• [Stated problem]
Copy the rows below word for word, with nothing left out or changed.

--- Begin Data records ---

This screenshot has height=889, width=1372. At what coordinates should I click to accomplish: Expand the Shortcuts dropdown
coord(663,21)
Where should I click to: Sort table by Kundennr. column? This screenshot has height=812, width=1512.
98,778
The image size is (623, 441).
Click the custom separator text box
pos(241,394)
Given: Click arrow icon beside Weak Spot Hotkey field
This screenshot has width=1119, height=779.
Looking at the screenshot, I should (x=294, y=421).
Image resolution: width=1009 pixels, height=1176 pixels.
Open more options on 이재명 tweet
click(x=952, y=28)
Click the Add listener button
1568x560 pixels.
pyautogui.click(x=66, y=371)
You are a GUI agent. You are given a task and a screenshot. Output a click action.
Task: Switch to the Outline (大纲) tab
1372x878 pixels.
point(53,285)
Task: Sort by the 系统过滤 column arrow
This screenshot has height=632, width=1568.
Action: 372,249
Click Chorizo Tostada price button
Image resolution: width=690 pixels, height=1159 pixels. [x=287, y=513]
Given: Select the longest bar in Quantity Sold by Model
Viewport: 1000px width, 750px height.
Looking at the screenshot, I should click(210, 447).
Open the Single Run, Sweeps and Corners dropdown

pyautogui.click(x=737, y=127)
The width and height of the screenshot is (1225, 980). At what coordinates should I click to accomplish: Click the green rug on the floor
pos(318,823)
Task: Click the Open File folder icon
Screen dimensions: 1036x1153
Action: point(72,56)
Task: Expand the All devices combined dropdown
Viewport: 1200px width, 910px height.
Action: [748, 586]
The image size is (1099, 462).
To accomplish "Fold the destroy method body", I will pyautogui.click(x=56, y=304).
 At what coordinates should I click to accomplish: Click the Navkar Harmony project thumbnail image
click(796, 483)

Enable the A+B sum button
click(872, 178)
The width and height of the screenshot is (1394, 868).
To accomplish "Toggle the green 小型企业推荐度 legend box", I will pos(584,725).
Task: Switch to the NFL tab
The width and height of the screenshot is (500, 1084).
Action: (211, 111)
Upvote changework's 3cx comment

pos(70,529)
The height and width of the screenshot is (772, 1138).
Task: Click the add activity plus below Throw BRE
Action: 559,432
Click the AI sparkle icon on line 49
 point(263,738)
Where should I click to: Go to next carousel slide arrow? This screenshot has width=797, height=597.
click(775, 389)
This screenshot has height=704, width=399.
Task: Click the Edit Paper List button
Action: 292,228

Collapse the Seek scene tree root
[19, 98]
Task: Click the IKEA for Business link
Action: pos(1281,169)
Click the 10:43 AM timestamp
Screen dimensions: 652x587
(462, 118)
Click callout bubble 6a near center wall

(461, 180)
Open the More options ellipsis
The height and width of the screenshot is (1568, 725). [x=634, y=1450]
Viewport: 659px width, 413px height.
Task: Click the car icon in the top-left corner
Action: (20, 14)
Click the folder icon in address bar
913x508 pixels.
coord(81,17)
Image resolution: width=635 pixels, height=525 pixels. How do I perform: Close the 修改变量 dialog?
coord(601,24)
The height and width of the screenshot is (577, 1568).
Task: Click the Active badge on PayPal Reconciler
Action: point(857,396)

--- End Data records ---

• [Final result]
This screenshot has height=889, width=1372. At what coordinates should I click to accomplish: Expand the Shortcuts dropdown
coord(663,21)
Where should I click to: Sort table by Kundennr. column? This screenshot has height=812, width=1512.
98,778
The image size is (623, 441).
Click the custom separator text box
pos(241,394)
Given: Click arrow icon beside Weak Spot Hotkey field
This screenshot has width=1119, height=779.
Looking at the screenshot, I should (x=294, y=421).
Image resolution: width=1009 pixels, height=1176 pixels.
Open more options on 이재명 tweet
click(x=952, y=28)
Click the Add listener button
1568x560 pixels.
pyautogui.click(x=66, y=371)
You are a GUI agent. You are given a task and a screenshot. Output a click action.
Task: Switch to the Outline (大纲) tab
1372x878 pixels.
point(53,285)
Task: Sort by the 系统过滤 column arrow
This screenshot has height=632, width=1568.
Action: 372,249
Click Chorizo Tostada price button
Image resolution: width=690 pixels, height=1159 pixels. [x=287, y=513]
Given: Select the longest bar in Quantity Sold by Model
Viewport: 1000px width, 750px height.
Looking at the screenshot, I should click(210, 447).
Open the Single Run, Sweeps and Corners dropdown

pyautogui.click(x=737, y=127)
The width and height of the screenshot is (1225, 980). At what coordinates should I click to accomplish: Click the green rug on the floor
pos(318,823)
Task: Click the Open File folder icon
Screen dimensions: 1036x1153
Action: point(72,56)
Task: Expand the All devices combined dropdown
Viewport: 1200px width, 910px height.
Action: [748, 586]
The image size is (1099, 462).
To accomplish "Fold the destroy method body", I will pyautogui.click(x=56, y=304).
 At what coordinates should I click to accomplish: Click the Navkar Harmony project thumbnail image
click(796, 483)

Enable the A+B sum button
click(872, 178)
The width and height of the screenshot is (1394, 868).
To accomplish "Toggle the green 小型企业推荐度 legend box", I will pos(584,725).
Task: Switch to the NFL tab
The width and height of the screenshot is (500, 1084).
Action: (211, 111)
Upvote changework's 3cx comment

pos(70,529)
The height and width of the screenshot is (772, 1138).
Task: Click the add activity plus below Throw BRE
Action: 559,432
Click the AI sparkle icon on line 49
 point(263,738)
Where should I click to: Go to next carousel slide arrow? This screenshot has width=797, height=597.
click(775, 389)
This screenshot has height=704, width=399.
Task: Click the Edit Paper List button
Action: 292,228

Collapse the Seek scene tree root
[19, 98]
Task: Click the IKEA for Business link
Action: pos(1281,169)
Click the 10:43 AM timestamp
Screen dimensions: 652x587
(462, 118)
Click callout bubble 6a near center wall

(461, 180)
Open the More options ellipsis
The height and width of the screenshot is (1568, 725). [x=634, y=1450]
Viewport: 659px width, 413px height.
Task: Click the car icon in the top-left corner
Action: (20, 14)
Click the folder icon in address bar
913x508 pixels.
coord(81,17)
Image resolution: width=635 pixels, height=525 pixels. How do I perform: Close the 修改变量 dialog?
coord(601,24)
The height and width of the screenshot is (577, 1568).
Task: Click the Active badge on PayPal Reconciler
Action: point(857,396)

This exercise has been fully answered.